Nossa natureza é pecadora e o único que pode direcionar nossa vontade na direção daquilo que é bom é o Senhor – de fato, ser liberto do pecado significa tornar-se “escravo de Deus” (Rm 6:22). Nosso arbítrio está cativo sempre a algo, se não estiver cativo a Deus estará ao pecado. Entretanto, vale dizer que não vivemos uma liberdade plena. De fato, Paulo e Pedro advertem que mesmo cristãos devem ser vigilantes e atentos, não usando da liberdade que recebemos para dar lugar ao pecado e à maldade (Gl 5:13; 1 Pe 2:16).

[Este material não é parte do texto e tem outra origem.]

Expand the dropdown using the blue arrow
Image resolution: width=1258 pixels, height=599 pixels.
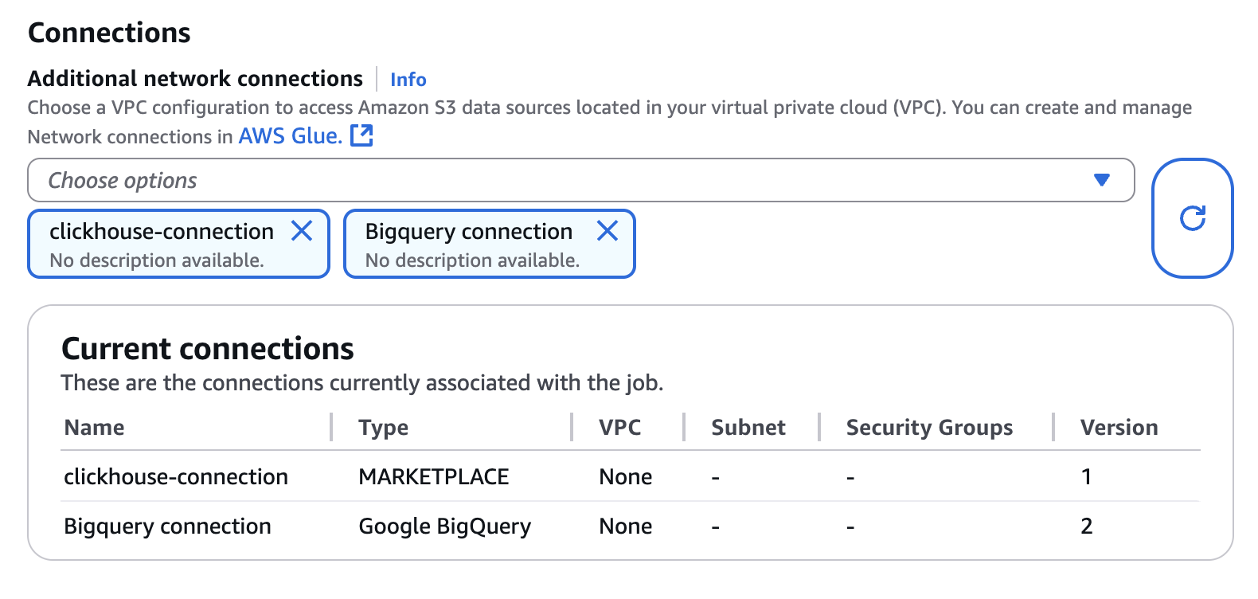pos(1102,180)
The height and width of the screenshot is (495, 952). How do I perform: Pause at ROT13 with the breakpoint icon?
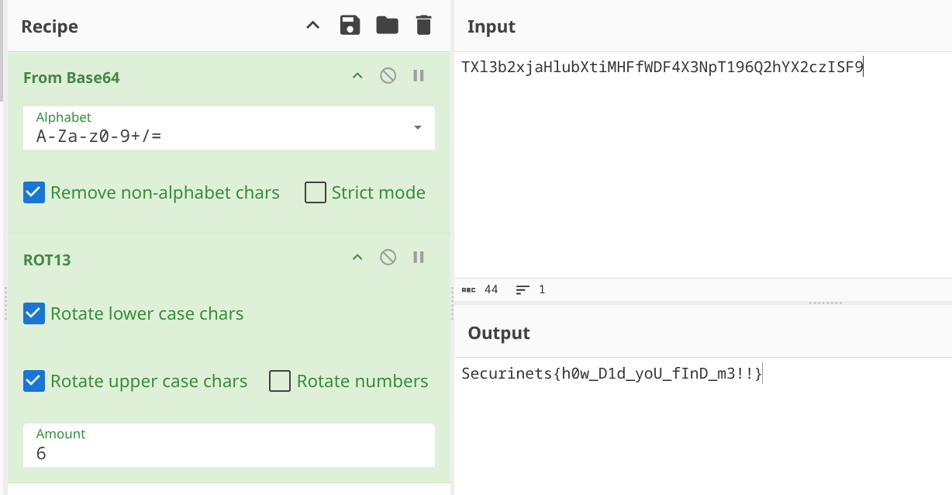(419, 258)
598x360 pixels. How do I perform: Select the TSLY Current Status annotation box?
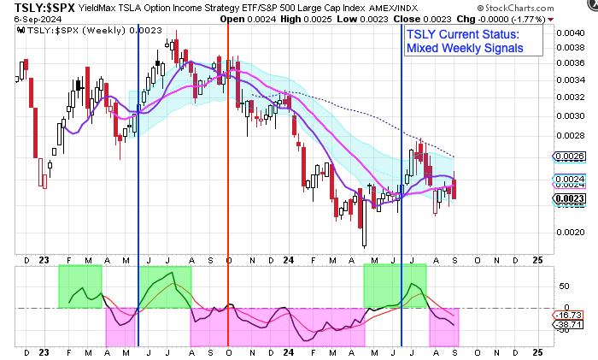474,41
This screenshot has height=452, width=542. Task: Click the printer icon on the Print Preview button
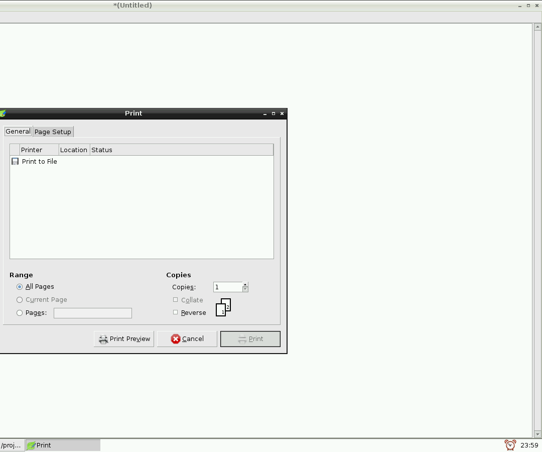coord(102,338)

Para ilustrar este ponto, gosto bastante da analogia sobre os “dois leões”. Antes tínhamos apenas um leão dentro de nós, vamos chamá-lo de “natureza pecaminosa”. Ele reinava sozinho, soberano. Um dia então, Deus colocou um outro leão nessa arena. Ele derrotou o primeiro leão. O primeiro leão continua lá, adormecido, fraco, mas está lá. De vez em quando ele ensaia ganhar força e começa a lutar com o segundo leão. Aquele leão que melhor alimentarmos vai ganhar essa luta. Chegará o dia, e já está às portas, que o Senhor arrancará da arena o primeiro leão.

Voltando a nossa história, Leandro tomará uma decisão que está sujeita àquele que controla sua vida, seja o Senhor ou o pecado. No fim, independente do que ele decidir, Deus opera na história e sua decisão é dependente daquele a quem ele é escravo.

Imagem: Courtney Rioux

*Até onde sei, Calvino fazia diferença entre a graça salvadora, que opera sobre aqueles que são salvos por Deus, e a graça comum, a ação de Deus que opera sobre os não-salvos e os leva a tomar decisões voltadas para o bem que estão de acordo com os desígnios do Pai. Contudo, ambas são ações divinas, de tal forma que o bem gerado no mundo vem a partir da intervenção especial de Deus na humanidade, seja por meio de ações dos salvos quanto dos não-salvos.